(Source records)
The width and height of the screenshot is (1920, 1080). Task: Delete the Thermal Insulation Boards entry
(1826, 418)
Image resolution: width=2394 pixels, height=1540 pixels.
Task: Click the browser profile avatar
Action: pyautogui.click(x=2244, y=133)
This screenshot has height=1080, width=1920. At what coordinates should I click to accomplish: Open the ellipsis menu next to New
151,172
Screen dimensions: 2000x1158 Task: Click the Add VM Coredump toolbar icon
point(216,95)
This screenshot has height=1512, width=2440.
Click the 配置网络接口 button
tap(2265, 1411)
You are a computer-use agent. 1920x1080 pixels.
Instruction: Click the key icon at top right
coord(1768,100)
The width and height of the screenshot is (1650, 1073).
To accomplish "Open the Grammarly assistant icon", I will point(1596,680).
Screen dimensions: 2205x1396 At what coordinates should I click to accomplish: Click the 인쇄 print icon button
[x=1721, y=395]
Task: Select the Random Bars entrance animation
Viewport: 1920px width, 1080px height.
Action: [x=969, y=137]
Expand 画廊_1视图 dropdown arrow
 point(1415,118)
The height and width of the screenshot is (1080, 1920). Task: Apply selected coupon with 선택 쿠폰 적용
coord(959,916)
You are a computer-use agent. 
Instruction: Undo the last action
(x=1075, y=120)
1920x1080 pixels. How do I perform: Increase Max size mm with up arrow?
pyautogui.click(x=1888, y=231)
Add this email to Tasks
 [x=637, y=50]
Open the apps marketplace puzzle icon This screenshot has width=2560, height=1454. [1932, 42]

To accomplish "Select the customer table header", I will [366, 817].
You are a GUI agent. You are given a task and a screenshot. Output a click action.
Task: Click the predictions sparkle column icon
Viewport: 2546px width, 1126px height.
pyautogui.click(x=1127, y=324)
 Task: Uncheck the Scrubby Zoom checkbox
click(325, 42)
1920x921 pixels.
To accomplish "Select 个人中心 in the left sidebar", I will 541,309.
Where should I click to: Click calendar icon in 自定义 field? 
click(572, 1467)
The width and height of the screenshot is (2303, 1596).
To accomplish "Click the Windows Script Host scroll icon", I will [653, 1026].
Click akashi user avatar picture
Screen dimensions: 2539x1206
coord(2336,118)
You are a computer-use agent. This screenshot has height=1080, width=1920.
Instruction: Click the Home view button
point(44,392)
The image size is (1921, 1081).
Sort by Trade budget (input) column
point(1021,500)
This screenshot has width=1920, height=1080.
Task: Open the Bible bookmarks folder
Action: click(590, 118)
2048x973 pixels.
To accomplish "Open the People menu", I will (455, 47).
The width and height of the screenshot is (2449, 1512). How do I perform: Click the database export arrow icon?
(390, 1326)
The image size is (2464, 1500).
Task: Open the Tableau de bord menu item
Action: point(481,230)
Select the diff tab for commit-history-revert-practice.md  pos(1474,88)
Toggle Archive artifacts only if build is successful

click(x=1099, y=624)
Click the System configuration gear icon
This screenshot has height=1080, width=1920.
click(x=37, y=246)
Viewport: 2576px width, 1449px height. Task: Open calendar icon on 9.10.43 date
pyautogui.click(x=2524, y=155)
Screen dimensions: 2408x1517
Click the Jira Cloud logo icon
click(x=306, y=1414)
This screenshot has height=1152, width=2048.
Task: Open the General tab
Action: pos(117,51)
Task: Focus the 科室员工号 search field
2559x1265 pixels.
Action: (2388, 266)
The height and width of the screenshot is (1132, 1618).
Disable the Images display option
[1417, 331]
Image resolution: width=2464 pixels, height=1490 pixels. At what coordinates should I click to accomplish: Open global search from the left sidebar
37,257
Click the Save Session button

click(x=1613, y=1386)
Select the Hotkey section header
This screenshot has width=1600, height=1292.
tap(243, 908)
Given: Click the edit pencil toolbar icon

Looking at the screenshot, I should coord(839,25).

## Your task
Each entry above should be written again exactly.

## Solution to the exercise
The width and height of the screenshot is (1920, 1080). Task: Delete the Thermal Insulation Boards entry
(1826, 418)
Image resolution: width=2394 pixels, height=1540 pixels.
Task: Click the browser profile avatar
Action: pyautogui.click(x=2244, y=133)
This screenshot has height=1080, width=1920. At what coordinates should I click to accomplish: Open the ellipsis menu next to New
151,172
Screen dimensions: 2000x1158 Task: Click the Add VM Coredump toolbar icon
point(216,95)
This screenshot has height=1512, width=2440.
Click the 配置网络接口 button
tap(2265, 1411)
You are a computer-use agent. 1920x1080 pixels.
Instruction: Click the key icon at top right
coord(1768,100)
The width and height of the screenshot is (1650, 1073).
To accomplish "Open the Grammarly assistant icon", I will point(1596,680).
Screen dimensions: 2205x1396 At what coordinates should I click to accomplish: Click the 인쇄 print icon button
[x=1721, y=395]
Task: Select the Random Bars entrance animation
Viewport: 1920px width, 1080px height.
Action: [x=969, y=137]
Expand 画廊_1视图 dropdown arrow
 point(1415,118)
The height and width of the screenshot is (1080, 1920). Task: Apply selected coupon with 선택 쿠폰 적용
coord(959,916)
You are a computer-use agent. 
Instruction: Undo the last action
(x=1075, y=120)
1920x1080 pixels. How do I perform: Increase Max size mm with up arrow?
pyautogui.click(x=1888, y=231)
Add this email to Tasks
 [x=637, y=50]
Open the apps marketplace puzzle icon This screenshot has width=2560, height=1454. [1932, 42]

To accomplish "Select the customer table header", I will [366, 817].
You are a GUI agent. You are given a task and a screenshot. Output a click action.
Task: Click the predictions sparkle column icon
Viewport: 2546px width, 1126px height.
pyautogui.click(x=1127, y=324)
 Task: Uncheck the Scrubby Zoom checkbox
click(325, 42)
1920x921 pixels.
To accomplish "Select 个人中心 in the left sidebar", I will 541,309.
Where should I click to: Click calendar icon in 自定义 field? 
click(572, 1467)
The width and height of the screenshot is (2303, 1596).
To accomplish "Click the Windows Script Host scroll icon", I will [653, 1026].
Click akashi user avatar picture
Screen dimensions: 2539x1206
coord(2336,118)
You are a computer-use agent. This screenshot has height=1080, width=1920.
Instruction: Click the Home view button
point(44,392)
The image size is (1921, 1081).
Sort by Trade budget (input) column
point(1021,500)
This screenshot has width=1920, height=1080.
Task: Open the Bible bookmarks folder
Action: click(590, 118)
2048x973 pixels.
To accomplish "Open the People menu", I will (455, 47).
The width and height of the screenshot is (2449, 1512). How do I perform: Click the database export arrow icon?
(390, 1326)
The image size is (2464, 1500).
Task: Open the Tableau de bord menu item
Action: point(481,230)
Select the diff tab for commit-history-revert-practice.md  pos(1474,88)
Toggle Archive artifacts only if build is successful

click(x=1099, y=624)
Click the System configuration gear icon
This screenshot has height=1080, width=1920.
click(x=37, y=246)
Viewport: 2576px width, 1449px height. Task: Open calendar icon on 9.10.43 date
pyautogui.click(x=2524, y=155)
Screen dimensions: 2408x1517
Click the Jira Cloud logo icon
click(x=306, y=1414)
This screenshot has height=1152, width=2048.
Task: Open the General tab
Action: pos(117,51)
Task: Focus the 科室员工号 search field
2559x1265 pixels.
Action: (2388, 266)
The height and width of the screenshot is (1132, 1618).
Disable the Images display option
[1417, 331]
Image resolution: width=2464 pixels, height=1490 pixels. At what coordinates should I click to accomplish: Open global search from the left sidebar
37,257
Click the Save Session button

click(x=1613, y=1386)
Select the Hotkey section header
This screenshot has width=1600, height=1292.
tap(243, 908)
Given: Click the edit pencil toolbar icon

Looking at the screenshot, I should coord(839,25).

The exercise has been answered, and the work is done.